The extra funding is to be divided among 48 councils to enable them to tackle those landlords who operate on the fringes of legality, providing accommodation which is squalid and dangerous.
In some locations hundreds of “beds in shed” type housing has been accumulating which councils need to target with sustained raids and inspections, and in the worst cases, demolish the offending buildings. In some authorities the councils has no idea of the make-up of housing in terms of the owner v renting sector, so increasing street surveys will be one of the vehicles by which this problem can be tackled.
The housing minister has been under pressure from landlord bodies and responsible landlords to do something about the rogues. The minister has emphasised the negative impact this type of housing is having on society: noise, poor sanitation, fire risks, and anti-social behaviour.
The new funding comes along with a host of new rules and regulations in the soon to be passed Housing and Planning Bill, which is designed to protect private tenants and route out the rogue landlords.
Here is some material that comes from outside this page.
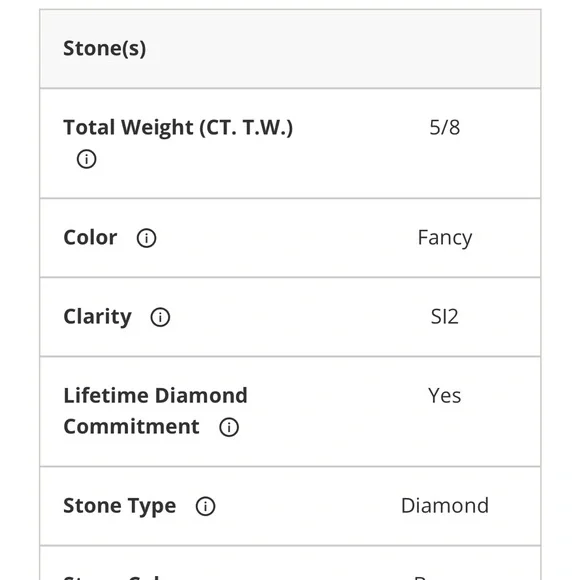This screenshot has height=580, width=580.
Task: Click the Total Weight (CT. T.W.) label
Action: pos(178,128)

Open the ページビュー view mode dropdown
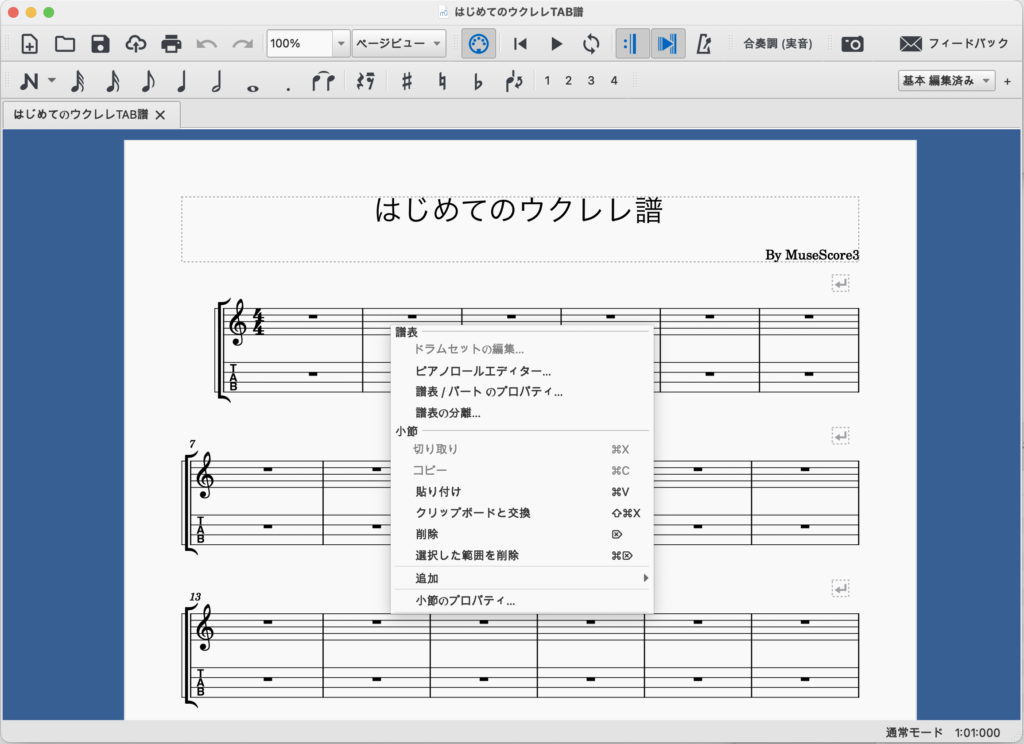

One of the main measures will be the compilation of a database of those landlords and letting agents convicted of certain offences, along with banning orders for the most serious and prolific offenders.
Mr Lewis said:
“Many private rental tenants are happy with their home and the service they receive, but there are still rogue landlords that exploit vulnerable people and force their tenants to live in overcrowded and squalid accommodation.
“We are determined to tackle these rogues which is why we are providing 48 councils with extra funding, so they can get rid of the cowboy operators in their area and bring an end to tenants living in miserable homes in the name of profit.
“We also want to raise the quality and choice of rental accommodation across the sector. The funding will ensure tenants know what level of service they can expect and have confidence to get help and take action if things go wrong.”
Cllr Peter Box, Local Government Association Housing (LGA) spokesman, said of the initiative:
“Councils are at the forefront of tackling rogue landlords and the announcement of this funding will assist councils who have been increasingly affected by the growing problem, and will help towards bringing the system for prosecuting rogue landlords into the 21st century.
“The private rented sector is growing and, with limited resources and competing funding pressures, councils are working hard to ensure that rogue landlords are dealt with robustly and effectively. However, they are too often being hamstrung by an outdated system. It can take more than a year to prosecute a rogue operator and in many cases paltry fines are handed out to criminal landlords.
“Proposals in the Housing and Planning Bill for banning orders for the worst operators in the private rented sector will help councils tackle this issue, as will the flexibility to issue fines to private landlords as an alternative to prosecutions. We will be working with the Government to ensure measures in the Bill are properly resourced so councils can make full use of them.”